Why this conversation matters for health
Health content often treats disability like a problem to fix. That framing can shape care decisions, mental health, family expectations, and even how schools and workplaces respond.
This discussion matters because it shows how language, systems, and stigma can affect health outcomes just as much as a diagnosis does.
Although the video is not about blood sugar directly, it is deeply about what many people experience in chronic health conditions, the pressure to be “fixed,” the stress of being disbelieved, and the real physical toll of prolonged anxiety. Those same forces can worsen self care, sleep, appetite, and follow up with clinicians, all of which also matter in metabolic health.
The unique perspective here is not that blindness is easy. It is that blindness is livable, and that the constant push toward a “cure” can be psychologically harmful when it is paired with pity, fundraising narratives, and a world that refuses to accommodate.

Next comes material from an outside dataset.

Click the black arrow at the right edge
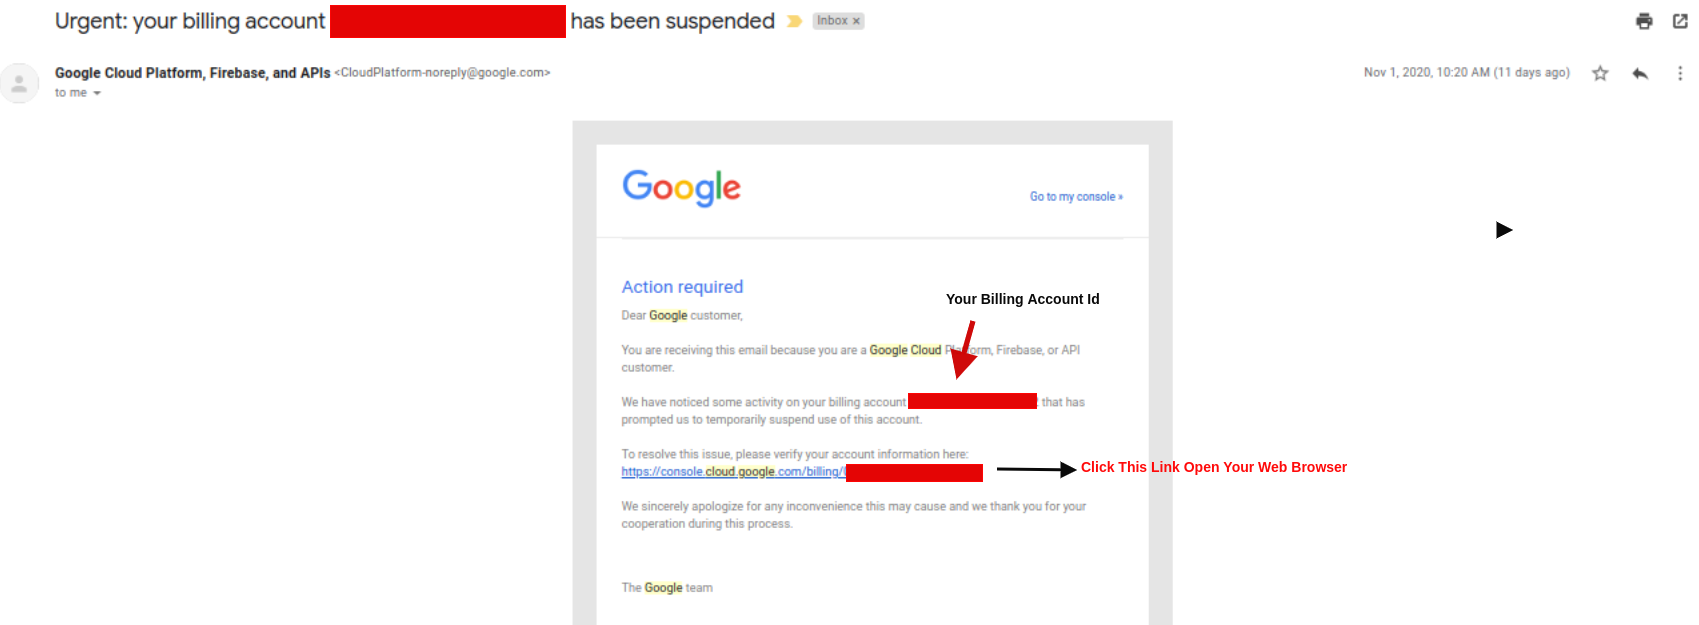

Important: If you or someone you love is experiencing sudden vision changes, new hallucinations, or severe mood symptoms, it is reasonable to seek urgent medical advice. Rapid changes deserve professional evaluation.
“I live in a world that’s not made for me”, disability as a daily systems issue
The core claim is simple: the problem is not only the body, it is the environment.
“I live in a world that’s not made for me” is not a metaphor in this conversation. It shows up as travel stress, social reactions, inaccessible schools, and strangers deciding what blindness should look like.
This framing is closely aligned with the “social model” of disability, the idea that impairment exists, but disability is often created or amplified by barriers in society. You can see it in small moments, like needing to pre board with a guide dog and not being able to read the facial expression of the person sitting next to you, then having to manage their reaction without visual cues. You can also see it in larger moments, like an institution refusing accommodations because it is inconvenient.
A useful way to apply this perspective is to ask two questions whenever a health condition affects daily life:
That second question is where many people get stuck, because barriers can feel “normal” to those who do not face them.
Retinitis pigmentosa, what Molly describes, and what it can look like clinically
Molly describes being diagnosed at age 4 with retinitis pigmentosa (RP), then losing most of her remaining functional vision rapidly at 14, leaving “only light and shadow.”
Two symptoms she highlights are common across many RP types: night blindness and tunnel vision. Her description of tunnel vision is vivid, going from full vision to “a toilet paper roll,” then “a straw,” then “a pinhole,” then closing.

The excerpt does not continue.